Task to carry out » What lines below hold the string "green"? Copy them all.

[Saved data entries]
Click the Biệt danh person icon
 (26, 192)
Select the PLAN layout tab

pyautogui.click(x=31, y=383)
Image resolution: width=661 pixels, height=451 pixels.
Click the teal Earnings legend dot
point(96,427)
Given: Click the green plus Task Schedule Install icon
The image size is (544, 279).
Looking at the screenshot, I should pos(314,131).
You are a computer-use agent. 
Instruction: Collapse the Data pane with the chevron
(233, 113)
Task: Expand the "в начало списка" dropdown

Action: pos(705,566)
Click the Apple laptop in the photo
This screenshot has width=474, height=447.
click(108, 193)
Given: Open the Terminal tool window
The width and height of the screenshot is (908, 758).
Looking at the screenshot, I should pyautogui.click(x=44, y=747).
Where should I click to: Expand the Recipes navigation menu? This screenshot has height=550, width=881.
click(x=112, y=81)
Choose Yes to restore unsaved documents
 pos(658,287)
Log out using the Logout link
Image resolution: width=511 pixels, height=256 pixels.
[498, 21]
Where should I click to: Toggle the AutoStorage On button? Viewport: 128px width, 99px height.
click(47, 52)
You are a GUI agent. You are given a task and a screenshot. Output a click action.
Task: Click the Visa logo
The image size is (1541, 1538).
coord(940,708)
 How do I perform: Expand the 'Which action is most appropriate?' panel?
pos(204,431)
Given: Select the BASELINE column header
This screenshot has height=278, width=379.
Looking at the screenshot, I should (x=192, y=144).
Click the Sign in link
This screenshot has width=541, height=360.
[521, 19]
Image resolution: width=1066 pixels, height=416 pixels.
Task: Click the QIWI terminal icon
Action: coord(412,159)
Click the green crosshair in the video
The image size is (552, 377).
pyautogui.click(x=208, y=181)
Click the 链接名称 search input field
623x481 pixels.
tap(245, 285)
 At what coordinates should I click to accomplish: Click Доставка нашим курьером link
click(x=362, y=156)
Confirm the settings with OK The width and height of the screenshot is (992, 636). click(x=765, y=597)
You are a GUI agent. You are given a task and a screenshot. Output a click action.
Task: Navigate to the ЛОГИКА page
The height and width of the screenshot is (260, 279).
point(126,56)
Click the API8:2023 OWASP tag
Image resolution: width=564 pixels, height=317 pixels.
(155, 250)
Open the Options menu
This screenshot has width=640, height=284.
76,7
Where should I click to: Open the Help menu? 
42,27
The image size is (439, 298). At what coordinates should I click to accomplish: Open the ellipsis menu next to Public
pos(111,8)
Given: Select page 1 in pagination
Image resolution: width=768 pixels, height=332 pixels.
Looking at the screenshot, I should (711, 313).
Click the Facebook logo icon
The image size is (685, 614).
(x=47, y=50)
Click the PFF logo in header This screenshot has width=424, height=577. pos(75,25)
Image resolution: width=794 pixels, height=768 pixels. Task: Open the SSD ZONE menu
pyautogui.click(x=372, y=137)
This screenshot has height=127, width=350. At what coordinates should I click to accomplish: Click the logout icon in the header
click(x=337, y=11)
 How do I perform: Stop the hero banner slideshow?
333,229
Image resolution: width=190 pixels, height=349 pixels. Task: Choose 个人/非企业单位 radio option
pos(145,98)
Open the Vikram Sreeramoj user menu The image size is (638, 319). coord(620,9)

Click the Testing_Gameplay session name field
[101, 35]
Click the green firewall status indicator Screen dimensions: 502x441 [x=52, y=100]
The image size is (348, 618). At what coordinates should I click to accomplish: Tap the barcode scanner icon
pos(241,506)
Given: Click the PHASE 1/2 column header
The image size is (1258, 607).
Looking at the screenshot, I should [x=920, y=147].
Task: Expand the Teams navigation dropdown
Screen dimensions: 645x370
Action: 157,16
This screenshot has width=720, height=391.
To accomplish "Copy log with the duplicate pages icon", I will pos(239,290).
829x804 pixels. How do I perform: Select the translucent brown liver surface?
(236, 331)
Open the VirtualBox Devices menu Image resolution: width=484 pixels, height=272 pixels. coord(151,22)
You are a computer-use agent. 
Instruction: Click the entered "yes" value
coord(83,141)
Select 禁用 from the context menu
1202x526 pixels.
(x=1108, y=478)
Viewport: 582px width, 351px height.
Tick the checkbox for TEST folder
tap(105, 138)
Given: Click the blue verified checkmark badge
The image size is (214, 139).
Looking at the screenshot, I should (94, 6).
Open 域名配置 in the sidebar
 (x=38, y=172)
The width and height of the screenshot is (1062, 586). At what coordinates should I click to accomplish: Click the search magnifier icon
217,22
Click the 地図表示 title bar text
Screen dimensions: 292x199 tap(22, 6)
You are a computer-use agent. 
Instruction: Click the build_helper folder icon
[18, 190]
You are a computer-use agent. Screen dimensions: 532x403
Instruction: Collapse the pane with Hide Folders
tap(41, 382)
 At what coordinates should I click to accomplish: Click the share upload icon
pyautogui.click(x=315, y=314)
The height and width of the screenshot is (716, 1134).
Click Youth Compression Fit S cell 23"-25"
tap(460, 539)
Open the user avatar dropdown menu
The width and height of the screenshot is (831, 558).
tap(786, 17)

Solution to the exercise »
Given: Click the green plus Task Schedule Install icon
Click the green crosshair in the video
Click the green firewall status indicator Screen dimensions: 502x441 [x=52, y=100]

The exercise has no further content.